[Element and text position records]
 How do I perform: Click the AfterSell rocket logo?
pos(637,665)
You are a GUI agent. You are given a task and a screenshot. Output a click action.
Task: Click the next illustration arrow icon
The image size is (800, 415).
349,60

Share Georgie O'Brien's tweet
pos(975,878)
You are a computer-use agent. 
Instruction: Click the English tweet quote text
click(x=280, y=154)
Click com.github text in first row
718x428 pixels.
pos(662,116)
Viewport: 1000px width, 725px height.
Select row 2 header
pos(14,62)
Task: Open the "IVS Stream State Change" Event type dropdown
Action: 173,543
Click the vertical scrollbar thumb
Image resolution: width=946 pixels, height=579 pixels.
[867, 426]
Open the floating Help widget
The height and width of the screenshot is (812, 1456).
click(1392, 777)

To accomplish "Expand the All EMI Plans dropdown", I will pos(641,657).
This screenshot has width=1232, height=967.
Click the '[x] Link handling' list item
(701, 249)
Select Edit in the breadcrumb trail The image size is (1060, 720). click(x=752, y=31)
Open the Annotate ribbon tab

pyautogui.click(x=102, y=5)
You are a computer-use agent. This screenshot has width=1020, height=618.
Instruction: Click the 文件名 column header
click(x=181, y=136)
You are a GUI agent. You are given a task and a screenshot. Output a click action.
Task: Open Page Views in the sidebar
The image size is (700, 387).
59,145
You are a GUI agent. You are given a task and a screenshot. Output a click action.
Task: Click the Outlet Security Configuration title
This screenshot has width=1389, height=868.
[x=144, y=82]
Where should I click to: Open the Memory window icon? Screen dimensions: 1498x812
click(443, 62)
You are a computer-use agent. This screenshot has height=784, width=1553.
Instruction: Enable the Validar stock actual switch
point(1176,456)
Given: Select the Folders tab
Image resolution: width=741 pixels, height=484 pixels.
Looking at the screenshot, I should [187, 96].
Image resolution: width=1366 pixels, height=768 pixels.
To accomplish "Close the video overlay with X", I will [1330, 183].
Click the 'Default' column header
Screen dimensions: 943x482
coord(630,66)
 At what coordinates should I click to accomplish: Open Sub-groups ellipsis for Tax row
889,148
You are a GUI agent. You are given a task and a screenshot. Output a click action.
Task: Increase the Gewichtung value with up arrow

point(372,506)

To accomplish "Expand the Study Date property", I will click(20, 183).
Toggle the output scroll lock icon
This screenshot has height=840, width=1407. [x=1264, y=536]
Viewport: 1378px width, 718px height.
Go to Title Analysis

*EXERCISE TASK*.
Report how many lines of the records contain the string "accomplish", with case counting. Give only the number.

*WORKED SOLUTION*.
4